DETAILED DESCRIPTION OF THE INVENTION
[0022] FIG. 1A illustrates an exemplary assembly 10 in a first
operational position. FIG. 1B illustrates an exemplary assembly 10
in a second operational position. The assembly can be any number of
different assemblies, but for illustrative purposes, can be thought
of as a vehicle headlamp or fog lamp adjuster device. The assembly
10 includes at least one exemplary linear adjustment assembly 20 in
accordance with an embodiment of the present invention. Although
the invention is described in connection with a vehicle light
adjuster assembly, the embodiments of the adjustment assembly
described herein are capable of use in other applications, and a
vehicle light adjuster assembly 10 is noted as an example of one
such application.
[0023] Assembly 10 includes a first component 12 and a second
component 14. The exemplary adjustment assembly 20 is connected to
both the first component 12 and the second component 14. Generally
speaking, one of the components 12 and 14 is fixed relative to the
adjustment assembly 20 and the other of the components 12 and 14 is
adjustably located with respect to the adjustment assembly 20. In
one example, second component 14 may include a vehicle light (not
shown) and first component 12 may be a fixed bracket relative to
the associated vehicle (not shown). The adjustment assembly 20 is
configured to reposition the second component 14 with respect to
the first component 12. As shown, the adjustment assembly 20
includes an adjusting device such as fastener device 22, for
example, and a retaining device 24 that is configured to couple to
the fastener device 22. In the exemplary embodiment, the fastener
device 22 is a threaded fastener such as a bolt or threaded screw,
and the retaining device 24 is a nut that is configured to couple
to the bolt or screw.
[0024] As shown in FIGS. 1A and 1B, during operation when the
fastener device 22 is rotated in a particular direction, the
component 14, e.g. the movable component, is moved axially away
from the component 12, e.g. the stationary component. When the
fastener device 22 is rotated in the opposite direction, the
component 14 is moved axially towards or nearer to the component
12. Reference is made to FIGS. 1A and 1B where component 14 is
shown in different locations along threaded fastener 22. It should
be understood that there are numerous operational positions of the
component 14 between fully retracted and fully extended which are
attainable depending upon the amount of rotation imparted to the
fastener device 22. The adjustment assembly 20 is operable to
reposition a movable component, e.g., a reflector or light,
linearly with respect to a stationary component, e.g., a component
12, and thus reposition the light or reflector with respect to the
vehicle chassis.
[0025] The fastener device 22 and the retaining device 24 are each
fabricated using a corrosion resistant or corrosion proof material.

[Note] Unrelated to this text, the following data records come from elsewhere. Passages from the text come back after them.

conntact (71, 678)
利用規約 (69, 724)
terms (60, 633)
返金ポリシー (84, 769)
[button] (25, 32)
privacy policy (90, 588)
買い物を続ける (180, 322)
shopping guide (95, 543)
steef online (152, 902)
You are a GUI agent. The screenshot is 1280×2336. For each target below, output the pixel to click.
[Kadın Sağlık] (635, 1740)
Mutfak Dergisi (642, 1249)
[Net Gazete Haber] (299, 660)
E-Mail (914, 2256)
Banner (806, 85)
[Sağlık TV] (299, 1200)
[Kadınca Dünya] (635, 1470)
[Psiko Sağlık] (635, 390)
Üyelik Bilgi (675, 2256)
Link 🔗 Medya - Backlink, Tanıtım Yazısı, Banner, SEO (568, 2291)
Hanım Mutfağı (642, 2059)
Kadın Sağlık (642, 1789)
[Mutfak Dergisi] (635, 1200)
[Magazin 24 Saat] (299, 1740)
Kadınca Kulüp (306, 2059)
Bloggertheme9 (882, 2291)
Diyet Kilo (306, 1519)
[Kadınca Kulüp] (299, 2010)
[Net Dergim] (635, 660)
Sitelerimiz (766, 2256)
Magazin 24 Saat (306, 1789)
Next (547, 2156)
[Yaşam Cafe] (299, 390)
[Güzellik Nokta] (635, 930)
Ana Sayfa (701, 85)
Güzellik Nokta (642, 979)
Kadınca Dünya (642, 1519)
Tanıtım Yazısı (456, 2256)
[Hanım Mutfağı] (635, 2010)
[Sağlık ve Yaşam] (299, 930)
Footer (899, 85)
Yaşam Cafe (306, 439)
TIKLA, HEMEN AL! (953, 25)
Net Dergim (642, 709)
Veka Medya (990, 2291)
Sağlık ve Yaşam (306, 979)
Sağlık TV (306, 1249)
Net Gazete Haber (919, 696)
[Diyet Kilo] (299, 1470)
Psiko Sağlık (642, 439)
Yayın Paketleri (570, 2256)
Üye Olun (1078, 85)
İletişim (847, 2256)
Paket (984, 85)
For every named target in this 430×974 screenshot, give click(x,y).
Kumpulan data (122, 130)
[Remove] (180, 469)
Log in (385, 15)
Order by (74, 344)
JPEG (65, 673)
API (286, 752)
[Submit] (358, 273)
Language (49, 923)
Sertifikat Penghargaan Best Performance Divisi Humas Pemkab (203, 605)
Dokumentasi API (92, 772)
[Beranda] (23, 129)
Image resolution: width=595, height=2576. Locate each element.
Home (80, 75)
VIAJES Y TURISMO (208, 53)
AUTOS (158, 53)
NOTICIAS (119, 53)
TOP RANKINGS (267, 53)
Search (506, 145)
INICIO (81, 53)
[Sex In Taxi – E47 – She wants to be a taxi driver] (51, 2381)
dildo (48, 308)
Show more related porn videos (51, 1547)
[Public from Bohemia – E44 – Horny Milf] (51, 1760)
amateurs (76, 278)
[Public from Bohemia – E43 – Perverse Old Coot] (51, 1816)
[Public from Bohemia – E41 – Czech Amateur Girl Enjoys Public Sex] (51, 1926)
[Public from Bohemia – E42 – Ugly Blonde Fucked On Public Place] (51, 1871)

In the exemplary embodiment, the fastener device 22 and the
retaining device 24 and all the components included in each, are
fabricated using a plastic material. Optionally, the fastener
device 22 and the retaining device 24 may be fabricated using a
corrosion resistant material, such as for example, aluminum or
stainless steel.
[0026] FIG. 2A is a perspective view of another exemplary
adjustment assembly 30 in accordance with an embodiment of the
present invention. FIG. 2B is an enlarged view of a portion of the
adjustment assembly shown in FIG. 2A. As shown in FIG. 2A, the
adjustment assembly 30 includes a fastener device 32 and a
retaining device 34. The retaining device 34 is discussed in more
detail below. The fastener device 32 includes a shank 36 having a
head 38 at one end thereof and a distal tip or end 39 at an
opposite end thereof. In the exemplary embodiment, the head 38 has
an opening 42 formed therein to receive a wrench. Optionally, the
head 38 may have a slot formed therein to receive a screwdriver.
Those skilled in the art will understand that the head 38 may be
otherwise configured with a cavity for receiving a Phillips
screwdriver, a torx driver, a hexagonal wrench or the like.
Moreover, the outer peripheral shape of the head 38 may be
configured for engagement by a wrench or socket.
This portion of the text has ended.